The New Jersey Department of Environmental Protection's Division of Fish and Wildlife recently set the state's 2007-08 migratory bird hunting season regulations. Major changes for the upcoming season include the following:

  • Special regulations are permitted during the September Canada goose season (September 1-29, 2007) only - Electronic calls, shotguns capable of holding no more than 7 shells, and hunting hours extended to 1/2 hour after sunset are permitted.
  • The canvasback bag limit was increased to 2 birds.
  • New Jersey's HIP certification procedure has changed and a nominal $2.00 fee will be charged. HIP certifications can be obtained via license agents, the division's license Web site or via telephone at 888-277-2015.
  • The brant season will be closed during part of the duck season in all zones.
  • The daily bag limit for scaup remains at 2 birds per day.

Resident Population Canada geese are overabundant throughout most of the United States and cause significant damage problems.
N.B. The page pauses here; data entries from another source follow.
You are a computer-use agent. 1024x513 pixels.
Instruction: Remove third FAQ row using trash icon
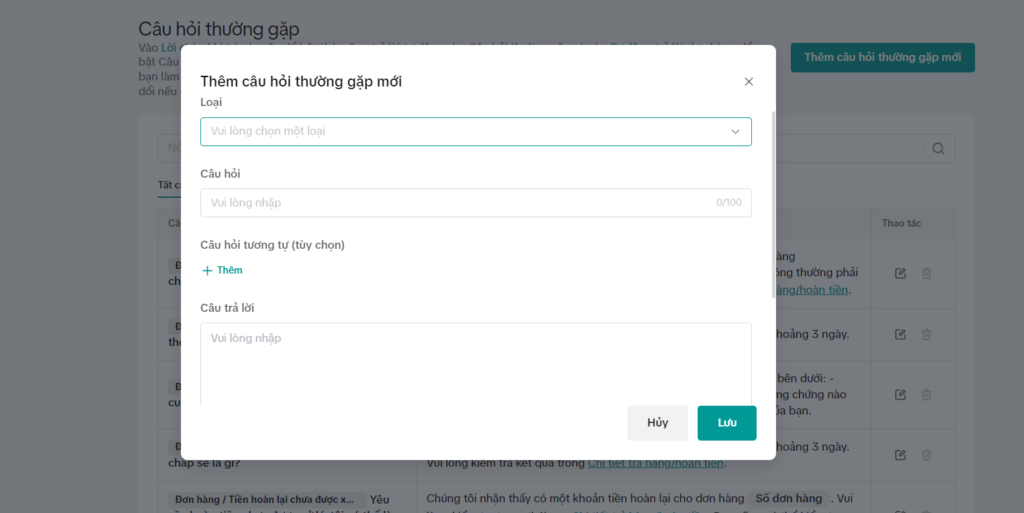(926, 395)
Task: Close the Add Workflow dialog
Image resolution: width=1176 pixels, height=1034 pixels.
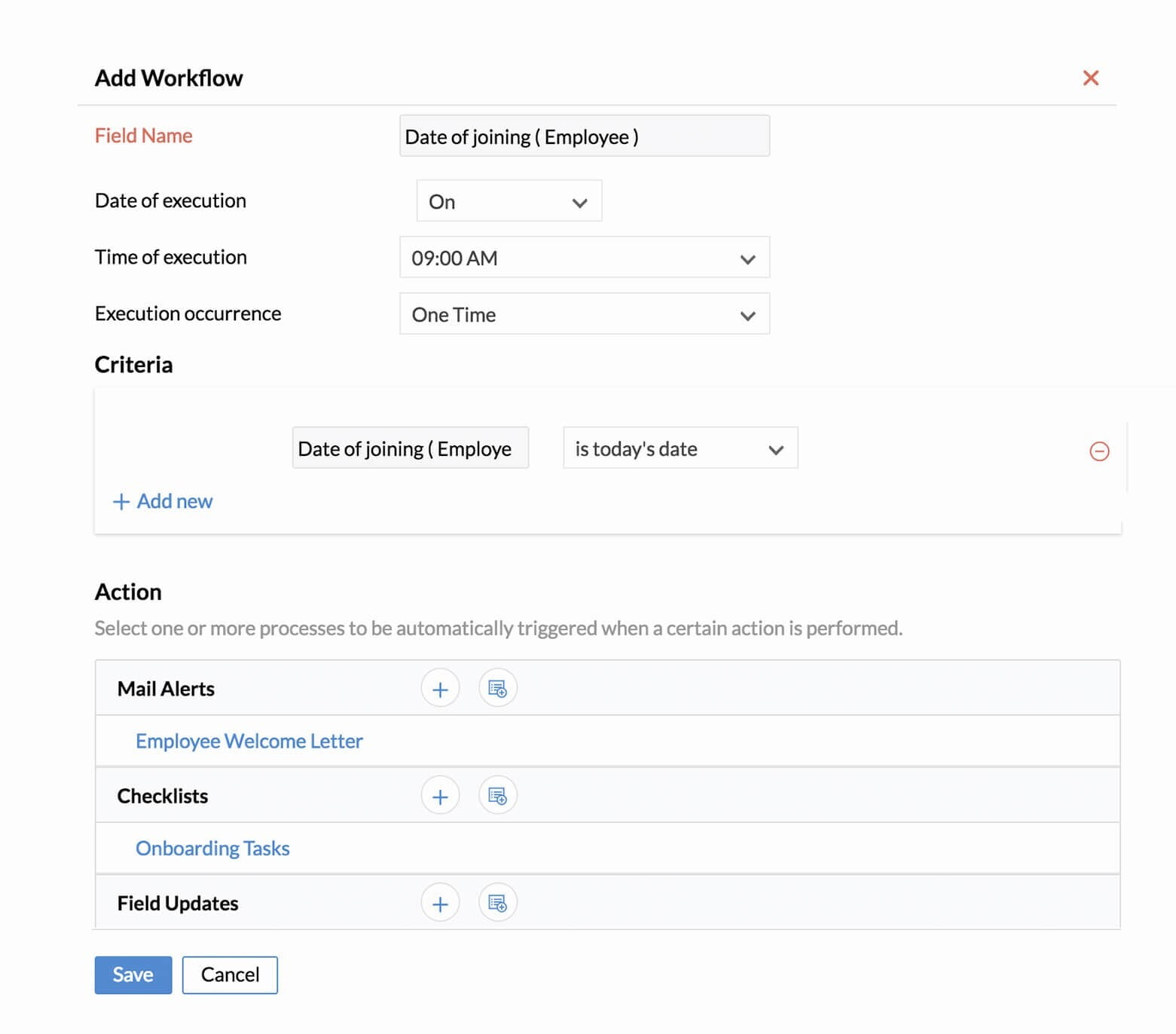Action: pos(1090,78)
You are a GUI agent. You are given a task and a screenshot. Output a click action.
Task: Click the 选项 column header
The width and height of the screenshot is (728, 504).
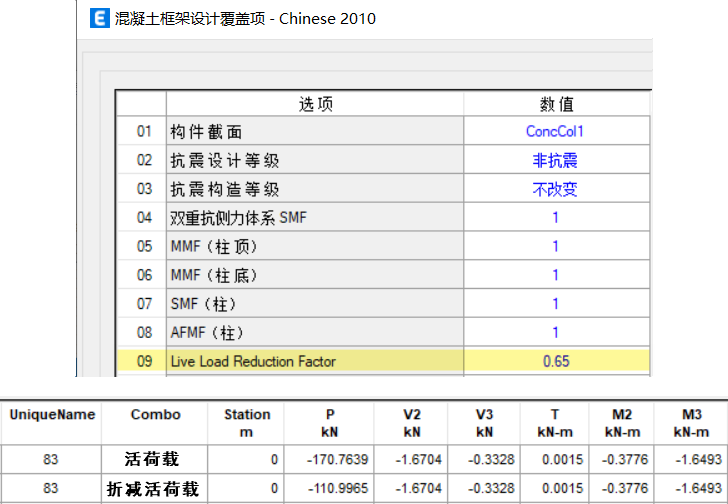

In the fall of 2006, the US Fish and Wildlife Service (Service) completed an Environmental Impact Statement that included a multi-faceted approach for managing resident Canada geese. Included in this approach was the expansion of hunting methods during September seasons. At the recommendation of the Atlantic Flyway Council, the Service approved the use of special regulations beginning in 2007 to help curb the growth of these geese in the eastern US. The following new regulations are allowed in New Jersey:

  • Electronic calls are permitted.
  • Shotguns capable of holding no more than 7 shotshells (including magazine and chamber) are permitted.
  • Hunting hours: ½ hour before sunrise to ½ hour after sunset. Note that this allows hunting ½ hour later than during previous years.

HUNTERS NEED TO REMEMBER THAT THESE SPECIAL REGULATIONS ONLY APPLY TO THE SEPTEMBER CANADA GOOSE SEASON (September 1-29, 2007). Hunters that choose to use unplugged guns during the September Canada goose season must reinstall magazine plugs before pursuing other game species. During all other waterfowl seasons, including ducks, brant, regular and winter Canada goose and snow goose, "standard" regulations apply. "Standard" regulations include: electronic calls prohibited, shotguns may not be capable of holding more than 3 shotshells and hunting hours end at sunset.

The 2007 September Canada goose season bag is 15 birds per day. Although these special regulations and liberal bag limits alone are not expected to solve the resident Canada goose overabundance problem in New Jersey, they remain part of an integrated approach to Canada goose management.

In 2007, the status of ducks and their habitats in mid-continent and eastern North America are sufficient to justify a liberal duck hunting season framework. In Atlantic Flyway states like New Jersey, this will be the 11th consecutive year with a 60-day duck season.

Sportsmen who are willing to travel will be able to hunt ducks in at least one of New Jersey's three waterfowl zones from October 13, 2007 until January 22, 2008. If hunters also consider Canada geese, rails and snow geese, there will be potential migratory bird hunting opportunity available from September 1 through March 10.

Canada geese with young
Although the breeding pair estimate increased for Atlantic Population Canada geese in northern Quebec, gosling production was very poor.
Click to enlarge

Each year, the Service develops migratory bird hunting regulations after input and consultation with the Atlantic, Mississippi, Central and Pacific Flyway Councils. The Flyway Councils are comprised of representatives from state and provincial wildlife agencies that work together with the Service to cooperatively manage North America's migratory bird populations.

Duck hunting regulations are based on biological population assessments using the Adaptive Harvest Management (AHM) process, which has been developed cooperatively by the Service and flyway councils. AHM is an objective, science-based regulation-setting process. During 2007, the AHM process suggested that a liberal duck hunting season in all flyways was consistent with the long-term welfare of North American waterfowl populations.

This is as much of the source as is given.